Subject: RE: zsmalloc/lzo compressibility vs entropy

> From: Dan Magenheimer
> Sent: Wednesday, March 27, 2013 3:42 PM
> To: Seth Jennings; Konrad Wilk; Minchan Kim; Bob Liu; Robert Jennings; Nitin Gupta; Wanpeng Li; Andrew
> Morton; Mel Gorman
> Cc: [email protected]; [email protected]
> Subject: zsmalloc/lzo compressibility vs entropy
>
> This might be obvious to those of you who are better
> mathematicians than I, but I ran some experiments
> to confirm the relationship between entropy and compressibility
> and thought I should report the results to the list.
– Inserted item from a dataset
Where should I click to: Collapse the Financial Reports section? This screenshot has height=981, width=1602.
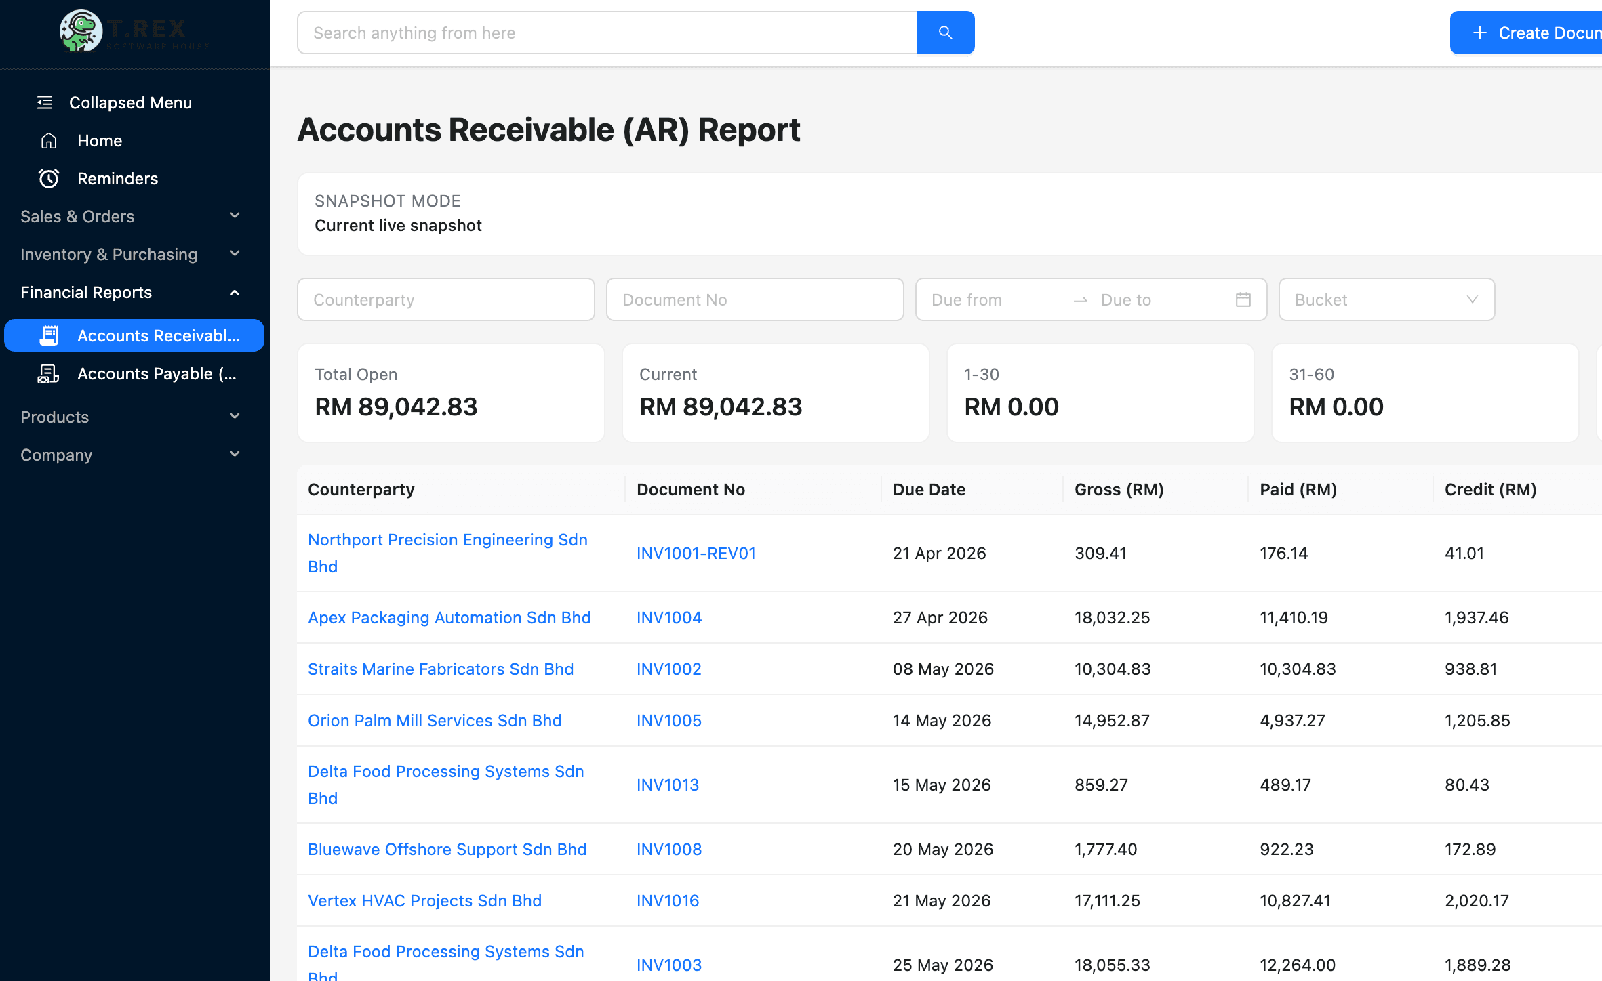(x=234, y=292)
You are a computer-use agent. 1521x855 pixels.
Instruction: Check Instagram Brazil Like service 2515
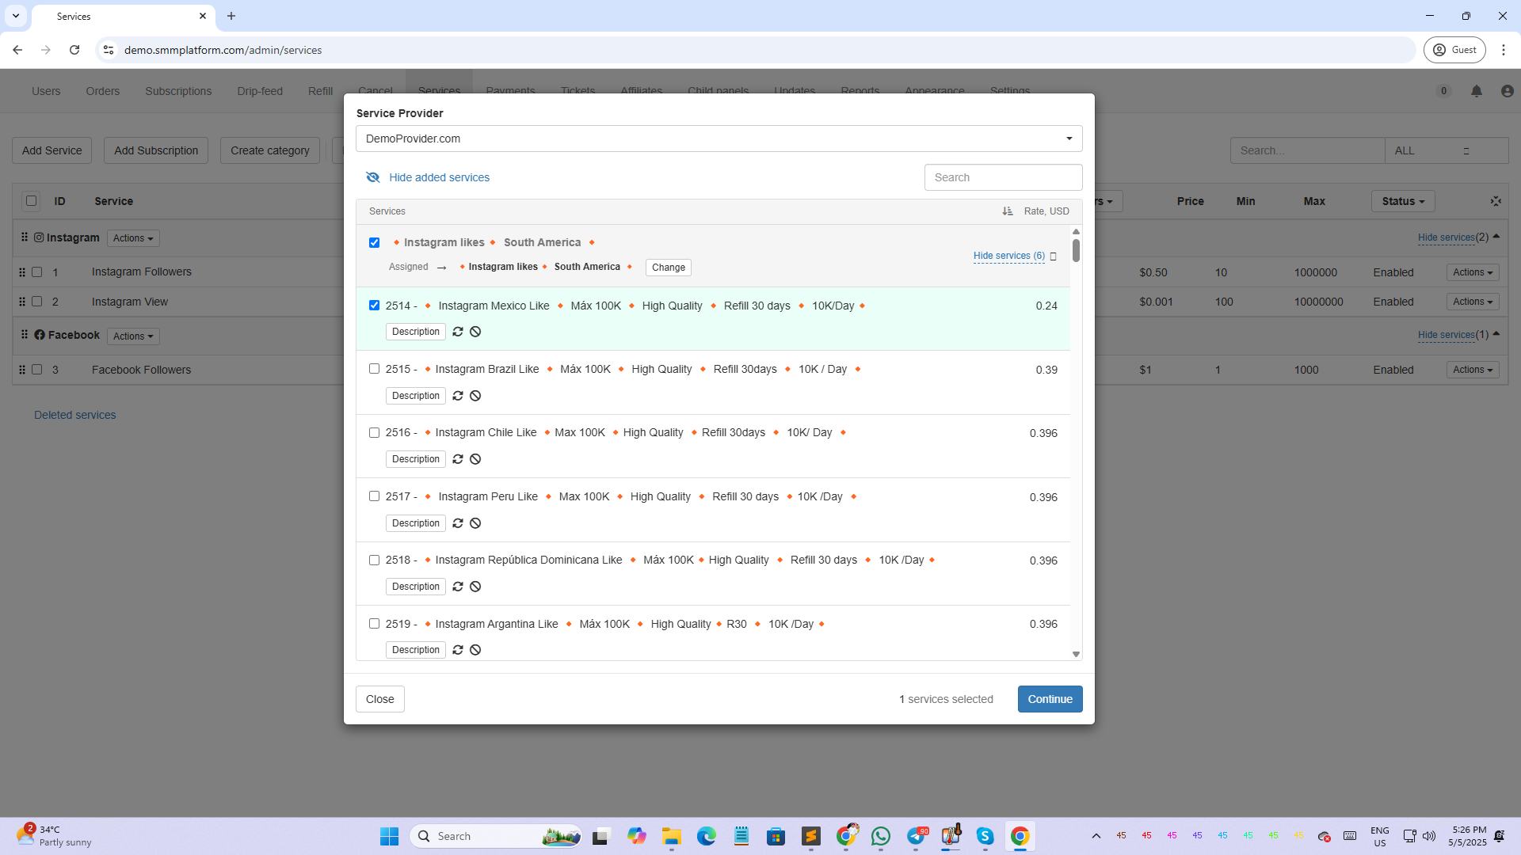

A few new observations worth mentioning:

Since Seth long ago mentioned that the text of Moby Dick
resulted in poor (but not horribly poor) compression I thought
I'd look at some ASCII data.

I used the first sentence of the Gettysburg Address (91 characters)
and repeated it to fill a page. Interestingly, LZO apparently
discovered the repetition... the page compressed to 118 bytes
even though the result had 15618 one-bits (fairly high entropy).

I used the full Gettysburg Address (1459 characters), again
repeated to fill a page. LZO compressed this to 1070 bytes.
(14568 one-bits.)

To fill a page with text, I added part of the Declaration of
Independence. No repeating text now. This only compressed
to 2754 bytes (which, I assume, is close to Seth's observations
on Moby Dick). 14819 one-bits.

Last (for swap), to see if random ascii would compress better
than binary, I masked off the MSB in each byte of a random
page. The mean zsize was 4116 bytes (larger than a page)
with a stddev of 51. The one-bit mean was 14336 (7/16 of a page).

On a completely different track, I thought it would be relevant
to look at the difference between frontswap (anonymous) page
zsize distribution and cleancache (file) page zsize distribution.

Running kernbench, zsize mean was 1974 (stddev 895).

For a different benchmark, I did:

# find / | grep3

where grep3 is a simple bash script that does three separate
greps on the first argument. Since this fills the page cache
and causes reclaiming, and reclaims are captured by cleancache
and fed to zcache, this data page stream approximates random
pages on the disk.

This "benchmark" generated a zsize mean of 2265 with stddev 1008.
Also of note: Only a fraction of a percent of cleancache pages
are zero-filled, so Wanpeng's zcache patch to handle zero-filled
pages more efficiently is very good for frontswap pages but may
have little benefit for cleancache pages.

Bottom line conclusions: (1) Entropy is probably less a factor
for LZO-compressibility than data repetition. (2) Cleancache
data pages may have a very different zsize distribution than
frontswap data pages, anecdotally skewed to much higher zsize.